◆ TASK PROMPT
Print every entry below exactly, leaving out the pictures.

Records drawn from a dataset:
Start of Block

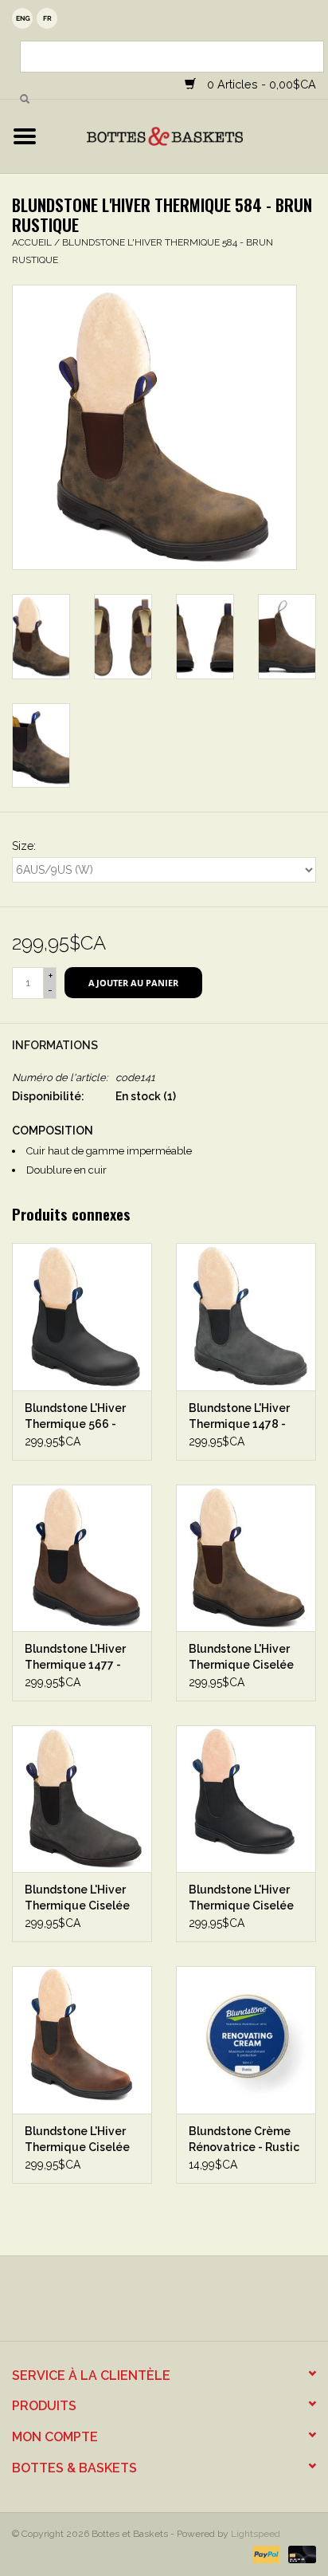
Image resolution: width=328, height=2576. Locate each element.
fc (47, 18)
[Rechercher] (24, 99)
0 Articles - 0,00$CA (260, 84)
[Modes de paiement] (265, 2553)
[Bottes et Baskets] (189, 135)
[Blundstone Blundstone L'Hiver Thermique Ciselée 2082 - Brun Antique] (82, 2039)
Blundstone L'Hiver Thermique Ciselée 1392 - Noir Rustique (80, 1898)
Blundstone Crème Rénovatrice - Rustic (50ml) (244, 2140)
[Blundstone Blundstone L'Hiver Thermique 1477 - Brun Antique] (82, 1558)
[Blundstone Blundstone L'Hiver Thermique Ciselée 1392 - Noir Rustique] (82, 1798)
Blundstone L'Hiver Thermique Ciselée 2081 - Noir (241, 1898)
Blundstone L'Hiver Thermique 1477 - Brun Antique (75, 1657)
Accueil (32, 242)
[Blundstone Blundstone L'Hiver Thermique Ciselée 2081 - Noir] (246, 1798)
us (22, 18)
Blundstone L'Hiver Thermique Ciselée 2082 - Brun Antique (79, 2140)
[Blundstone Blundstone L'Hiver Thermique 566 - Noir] (82, 1316)
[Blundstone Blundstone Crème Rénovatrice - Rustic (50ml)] (246, 2039)
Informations (55, 1045)
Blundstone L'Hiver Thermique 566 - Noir (75, 1417)
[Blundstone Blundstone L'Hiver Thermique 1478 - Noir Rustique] (246, 1316)
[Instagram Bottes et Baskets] (178, 2304)
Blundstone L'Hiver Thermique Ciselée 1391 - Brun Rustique (244, 1657)
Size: (24, 846)
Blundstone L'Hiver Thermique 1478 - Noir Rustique (239, 1417)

End of Block

◆ TASK RESPONSE
Image resolution: width=328, height=2576. Locate each element.
fc (47, 18)
[Rechercher] (24, 99)
0 Articles - 0,00$CA (260, 84)
[Modes de paiement] (265, 2553)
[Bottes et Baskets] (189, 135)
[Blundstone Blundstone L'Hiver Thermique Ciselée 2082 - Brun Antique] (82, 2039)
Blundstone L'Hiver Thermique Ciselée 1392 - Noir Rustique (80, 1898)
Blundstone Crème Rénovatrice - Rustic (50ml) (244, 2140)
[Blundstone Blundstone L'Hiver Thermique 1477 - Brun Antique] (82, 1558)
[Blundstone Blundstone L'Hiver Thermique Ciselée 1392 - Noir Rustique] (82, 1798)
Blundstone L'Hiver Thermique Ciselée 2081 - Noir (241, 1898)
Blundstone L'Hiver Thermique 1477 - Brun Antique (75, 1657)
Accueil (32, 242)
[Blundstone Blundstone L'Hiver Thermique Ciselée 2081 - Noir] (246, 1798)
us (22, 18)
Blundstone L'Hiver Thermique Ciselée 2082 - Brun Antique (79, 2140)
[Blundstone Blundstone L'Hiver Thermique 566 - Noir] (82, 1316)
[Blundstone Blundstone Crème Rénovatrice - Rustic (50ml)] (246, 2039)
Informations (55, 1045)
Blundstone L'Hiver Thermique 566 - Noir (75, 1417)
[Blundstone Blundstone L'Hiver Thermique 1478 - Noir Rustique] (246, 1316)
[Instagram Bottes et Baskets] (178, 2304)
Blundstone L'Hiver Thermique Ciselée 1391 - Brun Rustique (244, 1657)
Size: (24, 846)
Blundstone L'Hiver Thermique 1478 - Noir Rustique (239, 1417)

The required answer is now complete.